Harry Watt wrote a reminiscent essay (‘You Start from Scratch in Australia’), telling how, scouting Australian stories for Ealing Studios in 1944, he heard of what had been done to get the huge outback herds out of the reach of Japanese bombers; and ‘the film was born ... So, leaving a researcher to hunt out everything she could about every cattle trek that had ever happened, I tore off to the Northern Territory with a photographer ...’. (2) That researcher, given due credit after Watt’s own name on film, was the writer Dora Birtles.

 

Briskly, Watt describes assembling his inexperienced unit of thirty-five: they were ‘artists, scientists, young documentary workers, an ex-impresario, circus hands, writers, cattlemen and a waiter’. They had to get camera and sound equipment designed and built, find their film horses, ‘which must look like racers and behave like mice’, get their wartime permits, coupons and passes. Then, out on the farflung locations, every set was built by the unit:

 

 

 

2. Harry Watt, ‘You Start from Scratch in Australia’, first published in the Penguin Film Review No. 9 (May 1949), pp. 10-16; reprinted in Albert Moran and Tom O’Regan (eds.) An Australian Film Reader (Sydney: Currency Press, 1985), pp. 88-91.

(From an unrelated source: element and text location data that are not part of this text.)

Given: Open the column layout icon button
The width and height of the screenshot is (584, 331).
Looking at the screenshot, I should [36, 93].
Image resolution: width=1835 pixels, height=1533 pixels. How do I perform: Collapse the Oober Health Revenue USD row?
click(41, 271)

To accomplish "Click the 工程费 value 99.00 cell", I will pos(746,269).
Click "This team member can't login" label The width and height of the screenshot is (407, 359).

  And the production staff planted the trees, the actors and camera crew planted the scrub and the girls planted the grass ... We had five months of it. We lived in army camps, usually about 200 miles from anywhere. We saw our rushes once a fortnight on a portable projector with a screen like a postage stamp. We had, of course, a series of crises ...    

Watt talks of being ‘dog-tired’ of the endless slog, but then his essay – published in 1949 – ends in optimism: ‘We have started to put Australian films on the screens of the world ... Local feature production is on the increase’. Along the way to that hopeful prospect, he has charted a process of relentless effort, so that the film as we have it can be seen as reflecting the tough conditions of its own production. Perhaps its vigour and confidence had something to do with that mix of people, from anywhere and everywhere, who made up the unit. They represented the audience, and the audience completes the film.

 

The documentary elements keep the temperature down; they also deliver the story as one about the home front in wartime, as evidence that we played our part. The optimistic signals at the end point to a postwar Australia that isn’t wholly a man’s world – the three women among the overlanders have strong roles, on horseback and off it; but in any event it’s a white folks’ world. When this film emerged, the postwar immigration wave was just beginning to rise; meantime white people, Anglo-Australians, are perceived as the resourceful managers of a healthy, open country. They push its projects through, and the future is theirs. The history we’re watching in The Overlanders is that of a mid-century moment, a climate of feeling, in which that white Australian confidence was unequivocally possible. There, the Aborigines had their prescribed roles and places – out there, in the background and on the edges. They were helpers at best.

 

That perception is qualified only once, in the curious exchange at night when the young Englishman asks about the Aborigines’ distant singing, and the girl replies that they’re remembering another time: ‘When they were happy’.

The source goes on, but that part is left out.